Sam lurked in the hallway until he was pretty sure that at least two of the three boys were sleeping. From the doorway, he could see Sarah’s and Eli’s cars in the driveway. He’d left his car up on the street, poised for an easy exit.
Finally, here was the moment he’d been planning since his arrival.
Sam was still on West Coast time, still wide-awake, eager for the adventure he’d been imagining for weeks. But, suddenly, the idea of going to Provincetown to trawl for men—or even just to watch other men trawling for men—struck him as tawdry. Ridiculous, even. Forget it, he thought. He’d just brush his teeth, read until he felt sleepy, get an early start in the morning, and—
“Sam?”
He looked up to see Ronnie calling him as she leaned over the third-floor banister.
“Can you see if there are any lightbulbs in the closet?” she stage-whispered. “One of the bulbs up here just blew out.”
Sam went to the utility closet, rummaged until he found a single lightbulb and a stepstool, and carried them both up the stairs.
“Oh, perfect,” said his mom. Sam climbed onto the stepstool, unscrewed the burnt-out bulb, and, with his sister and his mother both offering suggestions (“Careful! It might be hot!” “Should I get the oven mitts?”), successfully replaced it.
“Try it now,” he said. His mother flicked the switch. The new bulb lit up. Everyone cheered. An instant later, the bulb beside it burnt out with a loud pop. Everyone groaned.
“Were there any more bulbs?” asked Sarah.
“That was the last one,” said Sam, and thought, Maybe it’s a sign. “How late’s the Stop & Shop open?”
“You’re going to go out now?” asked his mother, as if he were still sixteen, with a brand-new driver’s license.
“It’s not a big deal,” Sam said. “I’ll go pick up a bunch of bulbs, so we’ll have them for the weekend.” Five minutes later, Sam was back in his bedroom, with the credit card his mother had insisted on giving him in his pocket and his heart pounding hard. I don’t have to do anything, he told himself, as he brushed his teeth and shaved with extra care and patted cologne onto his cheeks. I’m not going to do anything, he thought, as he pulled on a pair of khaki shorts and, after extensive consideration, a short-sleeved button-down seersucker shirt, in a dark-blue check, and slipped his feet into his loafers. I can just look. He could hear Tim’s voice in his ear, telling him that no self-respecting (if extremely tentative and still entirely closeted) gay man would ever miss the chance to hang out in P-town. You don’t have to do anything, his inner Tim assured him, as he drove along Route 6. You can just see what it’s like.

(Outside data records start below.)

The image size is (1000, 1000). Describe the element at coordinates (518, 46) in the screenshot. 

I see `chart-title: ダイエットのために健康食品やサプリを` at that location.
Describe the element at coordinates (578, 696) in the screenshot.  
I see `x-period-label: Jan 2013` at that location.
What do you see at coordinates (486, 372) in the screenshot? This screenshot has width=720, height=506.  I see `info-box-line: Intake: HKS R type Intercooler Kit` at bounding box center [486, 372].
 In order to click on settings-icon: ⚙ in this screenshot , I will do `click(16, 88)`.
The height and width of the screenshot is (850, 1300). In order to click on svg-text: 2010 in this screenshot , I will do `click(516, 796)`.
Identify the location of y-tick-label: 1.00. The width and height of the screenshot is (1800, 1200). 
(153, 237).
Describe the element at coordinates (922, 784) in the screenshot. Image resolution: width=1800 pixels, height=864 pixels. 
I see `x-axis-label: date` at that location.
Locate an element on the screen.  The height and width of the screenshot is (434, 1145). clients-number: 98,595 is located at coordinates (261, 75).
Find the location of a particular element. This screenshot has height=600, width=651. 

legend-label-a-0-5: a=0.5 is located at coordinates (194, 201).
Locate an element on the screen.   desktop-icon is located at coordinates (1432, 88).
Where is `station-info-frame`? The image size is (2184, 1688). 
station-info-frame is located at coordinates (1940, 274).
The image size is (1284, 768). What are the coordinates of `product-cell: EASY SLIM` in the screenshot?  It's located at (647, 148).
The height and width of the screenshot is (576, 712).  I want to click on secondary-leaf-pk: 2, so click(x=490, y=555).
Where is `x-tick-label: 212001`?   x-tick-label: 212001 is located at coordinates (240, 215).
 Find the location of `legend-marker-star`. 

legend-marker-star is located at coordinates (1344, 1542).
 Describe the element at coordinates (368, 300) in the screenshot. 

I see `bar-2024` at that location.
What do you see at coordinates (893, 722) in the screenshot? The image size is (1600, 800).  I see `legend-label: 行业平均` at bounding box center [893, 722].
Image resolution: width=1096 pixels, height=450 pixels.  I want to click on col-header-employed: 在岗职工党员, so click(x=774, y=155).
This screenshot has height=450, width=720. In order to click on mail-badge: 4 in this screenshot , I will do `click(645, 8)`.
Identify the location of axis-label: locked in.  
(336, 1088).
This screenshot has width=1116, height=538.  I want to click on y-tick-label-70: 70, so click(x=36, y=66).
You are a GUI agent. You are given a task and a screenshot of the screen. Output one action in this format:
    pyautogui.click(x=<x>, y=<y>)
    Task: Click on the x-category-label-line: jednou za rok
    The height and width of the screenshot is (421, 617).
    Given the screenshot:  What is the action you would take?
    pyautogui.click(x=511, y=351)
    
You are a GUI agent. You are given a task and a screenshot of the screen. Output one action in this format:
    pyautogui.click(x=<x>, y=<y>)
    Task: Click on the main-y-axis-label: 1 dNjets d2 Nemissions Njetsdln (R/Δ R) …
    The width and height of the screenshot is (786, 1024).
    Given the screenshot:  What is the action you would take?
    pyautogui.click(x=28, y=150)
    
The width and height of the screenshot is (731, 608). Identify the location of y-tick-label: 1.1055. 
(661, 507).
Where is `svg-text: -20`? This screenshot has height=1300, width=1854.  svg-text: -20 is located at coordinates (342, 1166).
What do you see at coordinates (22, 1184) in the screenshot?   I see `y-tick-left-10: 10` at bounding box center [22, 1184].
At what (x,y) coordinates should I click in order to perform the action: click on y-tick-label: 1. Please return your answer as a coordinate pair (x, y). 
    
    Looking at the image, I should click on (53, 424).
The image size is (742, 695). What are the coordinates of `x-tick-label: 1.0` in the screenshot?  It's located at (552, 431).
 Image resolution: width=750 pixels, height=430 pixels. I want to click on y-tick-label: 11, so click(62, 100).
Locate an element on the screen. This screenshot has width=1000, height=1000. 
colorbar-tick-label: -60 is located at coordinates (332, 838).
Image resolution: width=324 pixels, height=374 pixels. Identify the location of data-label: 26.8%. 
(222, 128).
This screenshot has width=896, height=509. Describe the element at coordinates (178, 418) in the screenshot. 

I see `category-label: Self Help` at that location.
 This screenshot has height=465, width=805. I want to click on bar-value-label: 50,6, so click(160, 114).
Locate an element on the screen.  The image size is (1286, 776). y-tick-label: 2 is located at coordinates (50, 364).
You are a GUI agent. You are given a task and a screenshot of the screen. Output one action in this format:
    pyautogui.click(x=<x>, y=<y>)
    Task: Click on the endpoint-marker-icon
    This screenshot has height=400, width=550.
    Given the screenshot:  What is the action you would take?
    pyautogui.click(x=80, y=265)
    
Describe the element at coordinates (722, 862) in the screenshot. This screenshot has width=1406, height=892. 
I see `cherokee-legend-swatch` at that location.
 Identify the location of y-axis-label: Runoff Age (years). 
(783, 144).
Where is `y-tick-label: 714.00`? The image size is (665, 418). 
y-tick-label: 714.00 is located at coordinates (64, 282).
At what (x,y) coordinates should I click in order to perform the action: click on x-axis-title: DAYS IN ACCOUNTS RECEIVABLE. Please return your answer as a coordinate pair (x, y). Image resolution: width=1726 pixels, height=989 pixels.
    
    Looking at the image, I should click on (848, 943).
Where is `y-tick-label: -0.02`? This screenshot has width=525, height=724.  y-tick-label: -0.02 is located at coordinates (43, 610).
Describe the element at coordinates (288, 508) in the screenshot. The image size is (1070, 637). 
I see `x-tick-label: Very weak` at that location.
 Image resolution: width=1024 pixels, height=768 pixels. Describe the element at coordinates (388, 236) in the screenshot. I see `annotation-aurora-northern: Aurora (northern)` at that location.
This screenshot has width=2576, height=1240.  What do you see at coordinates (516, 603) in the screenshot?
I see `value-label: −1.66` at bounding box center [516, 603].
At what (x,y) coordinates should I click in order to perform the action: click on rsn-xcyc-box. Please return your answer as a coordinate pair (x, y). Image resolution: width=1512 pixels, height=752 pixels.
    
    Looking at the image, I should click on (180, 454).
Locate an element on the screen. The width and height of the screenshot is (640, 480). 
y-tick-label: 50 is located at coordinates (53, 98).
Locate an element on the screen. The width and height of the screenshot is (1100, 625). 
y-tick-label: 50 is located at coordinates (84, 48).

Sam went to the Stop & Shop for the lightbulbs, then drove down Bradford Street and found a parking lot two blocks from the center of town, where he paid a shocking thirty dollars to park. “Have a delightful evening,” the young person who handed him his ticket cooed with a wink of a glitter-dusted eyelid. Sam felt like he’d wandered into another world, a snow globe that some unseen hand had flipped upside down and shaken hard.
On a Thursday night in the summertime, Commercial Street was as packed as Times Square on New Year’s Eve. There were drag queens, seven feet tall in their heels, resplendent in their wigs and their gowns as they called out to passersby and handed them flyers for their shows. There were men in pairs and in threesomes, men walking hand in hand, or with their arms around each other’s shoulders, tall men and short men; clean-shaven men and hairy-chested, bearded men wearing T-shirts that said SAVE THE BEARS; men slender as ballet dancers, in teeny-tiny cutoff shorts and hot-pink tank tops, and men who were as burly as linebackers, with leather harnesses across their otherwise bare chests.
At first Sam tried not to stare, then he gave up and let himself look his fill. He walked until his feet were sore, then he bought himself an ice-cream cone, and found a spot on a bench outside of Town Hall, near the buskers and the itinerant poets with their top hats and their old-timey typewriters who’d write you a poem on the spot. He sat, and watched, remembering what he’d heard over the years: about what happened after last call at the bars, when the men who hadn’t yet paired up would gravitate toward Spiritus Pizza. (“I’ve heard people call it the garage sale,” Tim had said. “You know, when all the stuff that no one wants gets its price reduced.”) Sam already knew about what went on underneath the deck of the Boatslip Resort, colloquially known as the Dick Dock, and along the sandy paths that passed through the dunes, but he was one hundred percent certain that he wasn’t interested in public sex. He didn’t think he was ready for any sex at all.